22/10/2019

Aléas climatiques : ça bouge pour l’assurance-récolte !

Octobre 2019

Moins d’un liniculteur sur quatre souscrit à l’assurance-récolte alors que la culture du lin est fortement soumise aux aléas climatiques. Pour preuve, les lins envolés avant la récolte dans le Pas de Calais et le Nord cette année ou encore dans l’Eure l’an dernier !

Dossier prioritaire, porté et défendu par ses administrateurs, l’AGPL négocie depuis plusieurs mois avec les services du Ministère de l’agriculture et les compagnies d’assurance afin d’obtenir le meilleur contrat-socle pour ses adhérents et permettre ainsi aux liniculteurs de faire face en cas de coup dur.

En cours de révision tout le long de la dernière campagne, les barèmes indemnitaires nationaux, toutes cultures confondues, viennent d’être validés et rendus publics par le CNGRA (Conseil National de Gestion des Risques Agricoles) pour une mise en application sur les récoltes 2020.
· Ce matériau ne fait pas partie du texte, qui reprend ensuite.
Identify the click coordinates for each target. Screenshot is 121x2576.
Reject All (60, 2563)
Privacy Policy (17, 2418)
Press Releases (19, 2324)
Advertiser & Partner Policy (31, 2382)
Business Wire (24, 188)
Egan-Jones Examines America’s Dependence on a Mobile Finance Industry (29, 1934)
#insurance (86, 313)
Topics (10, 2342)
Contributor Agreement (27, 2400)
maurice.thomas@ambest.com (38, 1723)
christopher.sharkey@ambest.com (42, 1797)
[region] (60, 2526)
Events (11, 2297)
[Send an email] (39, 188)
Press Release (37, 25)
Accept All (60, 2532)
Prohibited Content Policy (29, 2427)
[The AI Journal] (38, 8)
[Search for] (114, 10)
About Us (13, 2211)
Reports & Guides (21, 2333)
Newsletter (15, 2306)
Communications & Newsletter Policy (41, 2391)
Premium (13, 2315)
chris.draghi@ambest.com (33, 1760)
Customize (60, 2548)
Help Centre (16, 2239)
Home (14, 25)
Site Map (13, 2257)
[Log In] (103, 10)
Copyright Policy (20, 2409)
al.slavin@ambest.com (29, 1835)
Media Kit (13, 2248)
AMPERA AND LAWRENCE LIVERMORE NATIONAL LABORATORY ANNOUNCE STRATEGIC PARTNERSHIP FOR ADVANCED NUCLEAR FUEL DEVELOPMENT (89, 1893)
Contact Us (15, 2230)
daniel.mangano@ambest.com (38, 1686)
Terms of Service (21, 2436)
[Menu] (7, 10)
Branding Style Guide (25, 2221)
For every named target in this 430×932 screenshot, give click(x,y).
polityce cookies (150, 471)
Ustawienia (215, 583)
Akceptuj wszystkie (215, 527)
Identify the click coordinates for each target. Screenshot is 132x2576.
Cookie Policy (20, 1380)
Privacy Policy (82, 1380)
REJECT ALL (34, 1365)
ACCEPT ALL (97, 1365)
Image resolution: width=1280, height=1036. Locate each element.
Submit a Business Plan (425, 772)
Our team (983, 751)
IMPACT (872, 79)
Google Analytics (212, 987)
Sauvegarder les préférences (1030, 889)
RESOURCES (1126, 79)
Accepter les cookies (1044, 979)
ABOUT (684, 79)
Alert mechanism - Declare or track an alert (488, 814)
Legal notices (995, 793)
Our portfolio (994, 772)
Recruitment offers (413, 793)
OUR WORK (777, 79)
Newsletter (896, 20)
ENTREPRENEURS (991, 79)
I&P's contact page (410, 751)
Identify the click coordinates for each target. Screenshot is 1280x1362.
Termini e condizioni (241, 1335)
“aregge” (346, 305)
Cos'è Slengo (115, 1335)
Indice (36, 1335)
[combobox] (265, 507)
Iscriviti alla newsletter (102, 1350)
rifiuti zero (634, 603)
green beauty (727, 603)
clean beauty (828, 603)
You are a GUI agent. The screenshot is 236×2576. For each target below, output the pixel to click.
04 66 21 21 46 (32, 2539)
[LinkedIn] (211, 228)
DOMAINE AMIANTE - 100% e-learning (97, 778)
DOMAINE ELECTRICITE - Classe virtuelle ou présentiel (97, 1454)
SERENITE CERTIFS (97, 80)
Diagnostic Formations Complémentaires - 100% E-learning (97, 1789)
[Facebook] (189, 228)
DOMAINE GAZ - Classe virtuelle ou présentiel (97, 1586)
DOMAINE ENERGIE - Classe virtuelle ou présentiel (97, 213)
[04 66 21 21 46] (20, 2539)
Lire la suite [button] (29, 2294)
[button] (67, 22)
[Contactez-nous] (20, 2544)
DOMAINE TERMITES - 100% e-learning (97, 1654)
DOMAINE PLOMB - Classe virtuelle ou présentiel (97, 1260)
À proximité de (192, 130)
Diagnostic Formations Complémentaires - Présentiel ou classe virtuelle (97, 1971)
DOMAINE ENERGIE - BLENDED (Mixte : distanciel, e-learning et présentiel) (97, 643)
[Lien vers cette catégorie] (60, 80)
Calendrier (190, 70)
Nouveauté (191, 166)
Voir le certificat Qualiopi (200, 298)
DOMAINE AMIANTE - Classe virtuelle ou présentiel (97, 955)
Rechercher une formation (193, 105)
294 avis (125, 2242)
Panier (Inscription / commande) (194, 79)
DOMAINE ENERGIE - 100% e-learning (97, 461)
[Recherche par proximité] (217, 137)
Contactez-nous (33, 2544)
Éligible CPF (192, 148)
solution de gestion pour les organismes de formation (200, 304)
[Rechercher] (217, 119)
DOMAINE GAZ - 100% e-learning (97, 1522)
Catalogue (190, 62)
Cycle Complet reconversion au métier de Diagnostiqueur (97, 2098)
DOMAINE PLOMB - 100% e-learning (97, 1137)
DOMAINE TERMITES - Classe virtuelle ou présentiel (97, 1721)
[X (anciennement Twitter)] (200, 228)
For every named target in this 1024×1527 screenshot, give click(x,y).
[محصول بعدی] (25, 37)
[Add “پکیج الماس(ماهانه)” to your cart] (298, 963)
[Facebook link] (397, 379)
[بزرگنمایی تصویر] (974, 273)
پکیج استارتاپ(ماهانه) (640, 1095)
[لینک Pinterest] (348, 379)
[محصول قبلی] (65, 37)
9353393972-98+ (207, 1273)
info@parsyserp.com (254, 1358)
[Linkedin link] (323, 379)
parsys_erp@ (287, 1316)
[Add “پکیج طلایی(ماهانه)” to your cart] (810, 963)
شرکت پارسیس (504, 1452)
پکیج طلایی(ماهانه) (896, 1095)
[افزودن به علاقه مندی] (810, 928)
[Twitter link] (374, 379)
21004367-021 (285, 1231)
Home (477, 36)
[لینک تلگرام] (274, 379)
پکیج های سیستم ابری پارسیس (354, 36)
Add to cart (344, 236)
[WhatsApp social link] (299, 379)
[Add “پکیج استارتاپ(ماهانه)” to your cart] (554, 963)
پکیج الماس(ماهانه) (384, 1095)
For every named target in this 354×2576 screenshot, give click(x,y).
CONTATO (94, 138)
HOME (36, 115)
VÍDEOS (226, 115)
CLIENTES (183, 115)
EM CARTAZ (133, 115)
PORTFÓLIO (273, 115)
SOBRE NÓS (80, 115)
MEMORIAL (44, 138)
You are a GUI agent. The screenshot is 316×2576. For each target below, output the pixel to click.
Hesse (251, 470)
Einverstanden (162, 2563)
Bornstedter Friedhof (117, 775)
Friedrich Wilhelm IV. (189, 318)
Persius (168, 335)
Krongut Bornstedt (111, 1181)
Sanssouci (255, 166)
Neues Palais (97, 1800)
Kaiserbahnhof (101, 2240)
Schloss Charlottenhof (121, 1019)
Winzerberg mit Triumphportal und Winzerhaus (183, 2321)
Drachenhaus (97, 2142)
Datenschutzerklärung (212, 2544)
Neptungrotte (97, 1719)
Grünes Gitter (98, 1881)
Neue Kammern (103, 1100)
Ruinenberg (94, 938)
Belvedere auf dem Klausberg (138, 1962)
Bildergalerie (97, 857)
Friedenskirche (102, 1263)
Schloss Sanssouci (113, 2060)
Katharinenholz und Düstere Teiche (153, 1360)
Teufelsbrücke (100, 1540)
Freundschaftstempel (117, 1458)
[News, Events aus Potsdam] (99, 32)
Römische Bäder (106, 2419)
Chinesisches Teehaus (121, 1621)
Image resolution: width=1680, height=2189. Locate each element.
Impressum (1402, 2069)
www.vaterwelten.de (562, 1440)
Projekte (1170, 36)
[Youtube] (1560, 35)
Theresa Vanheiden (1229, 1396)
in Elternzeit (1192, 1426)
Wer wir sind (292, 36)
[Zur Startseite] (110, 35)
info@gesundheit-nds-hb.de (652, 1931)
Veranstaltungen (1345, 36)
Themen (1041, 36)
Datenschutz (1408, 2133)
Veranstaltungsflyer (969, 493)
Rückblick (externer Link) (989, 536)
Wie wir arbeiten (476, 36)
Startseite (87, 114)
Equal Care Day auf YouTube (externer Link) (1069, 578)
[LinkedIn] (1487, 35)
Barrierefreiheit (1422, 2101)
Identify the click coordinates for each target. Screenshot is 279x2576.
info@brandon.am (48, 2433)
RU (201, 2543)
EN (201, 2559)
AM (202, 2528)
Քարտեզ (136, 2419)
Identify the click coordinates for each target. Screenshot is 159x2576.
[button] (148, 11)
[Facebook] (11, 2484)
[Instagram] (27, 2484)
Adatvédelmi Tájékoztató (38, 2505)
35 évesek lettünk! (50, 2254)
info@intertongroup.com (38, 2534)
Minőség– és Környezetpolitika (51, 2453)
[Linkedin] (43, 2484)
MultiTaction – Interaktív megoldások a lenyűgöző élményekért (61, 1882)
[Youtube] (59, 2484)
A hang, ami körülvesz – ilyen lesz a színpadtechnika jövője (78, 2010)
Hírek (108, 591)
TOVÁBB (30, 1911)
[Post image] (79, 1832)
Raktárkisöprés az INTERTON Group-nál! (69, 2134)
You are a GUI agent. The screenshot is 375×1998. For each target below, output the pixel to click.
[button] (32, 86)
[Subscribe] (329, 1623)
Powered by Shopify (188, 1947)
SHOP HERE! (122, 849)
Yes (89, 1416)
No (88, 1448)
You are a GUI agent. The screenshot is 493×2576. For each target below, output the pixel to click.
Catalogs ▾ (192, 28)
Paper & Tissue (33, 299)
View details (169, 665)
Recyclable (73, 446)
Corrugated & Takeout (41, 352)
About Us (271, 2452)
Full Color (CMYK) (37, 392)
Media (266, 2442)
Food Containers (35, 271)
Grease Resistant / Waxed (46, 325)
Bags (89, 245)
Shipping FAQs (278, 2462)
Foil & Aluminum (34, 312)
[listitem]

Par-delà la généralisation de l’assurance-récolte encouragée par l’État, l’objectif officiel de cette révision est que la France soit en conformité avec la réglementation européenne qui impose que le prix d’indemnisation de l’agriculteur ne soit pas supérieur au prix auquel il aurait vendu sa récolte.

Pour cela, un double barème indemnitaire est désormais institué pour chaque production : un barème socle, basé sur les coûts de production nationaux historiques et un barème prix de vente basé sur les prix historiques relevés sur les marchés.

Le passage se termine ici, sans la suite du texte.